# [What this task involves]
Every record below is to be retyped exactly, with any pictures left out.

Collected data:
::::::

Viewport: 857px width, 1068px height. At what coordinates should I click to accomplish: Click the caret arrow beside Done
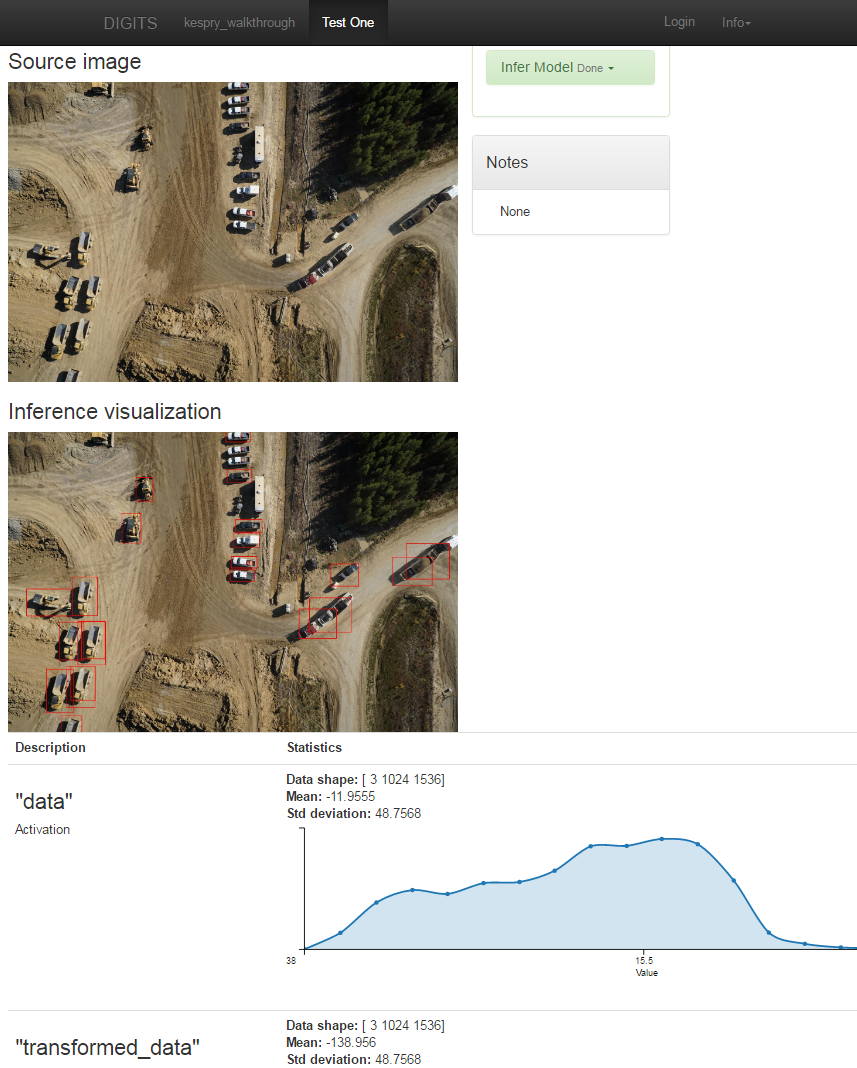(611, 69)
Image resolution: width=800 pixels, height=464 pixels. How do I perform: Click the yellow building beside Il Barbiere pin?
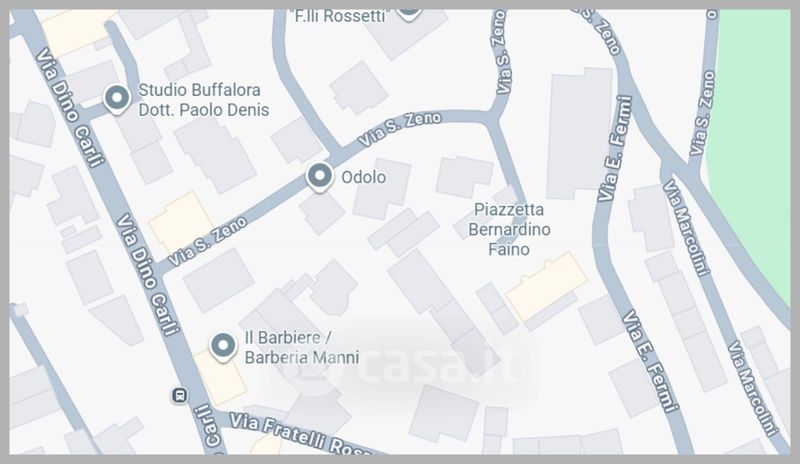coord(220,378)
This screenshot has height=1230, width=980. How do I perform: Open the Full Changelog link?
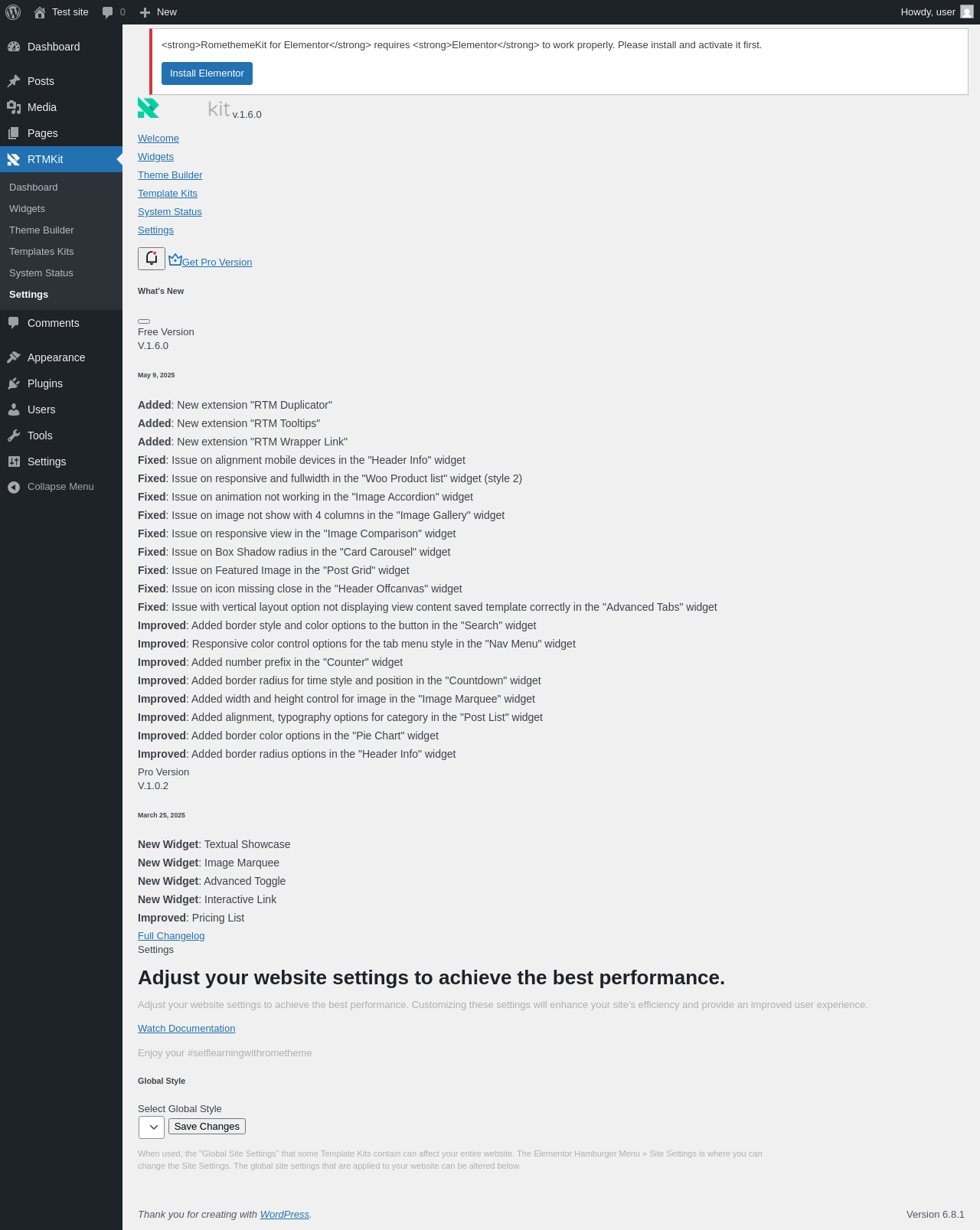[x=171, y=936]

::::::

# [Response to the task]
Viewport: 857px width, 1068px height. At what coordinates should I click to accomplish: Click the caret arrow beside Done
(611, 69)
Image resolution: width=800 pixels, height=464 pixels. How do I perform: Click the yellow building beside Il Barbiere pin?
coord(220,378)
This screenshot has height=1230, width=980. How do I perform: Open the Full Changelog link?
[x=171, y=936]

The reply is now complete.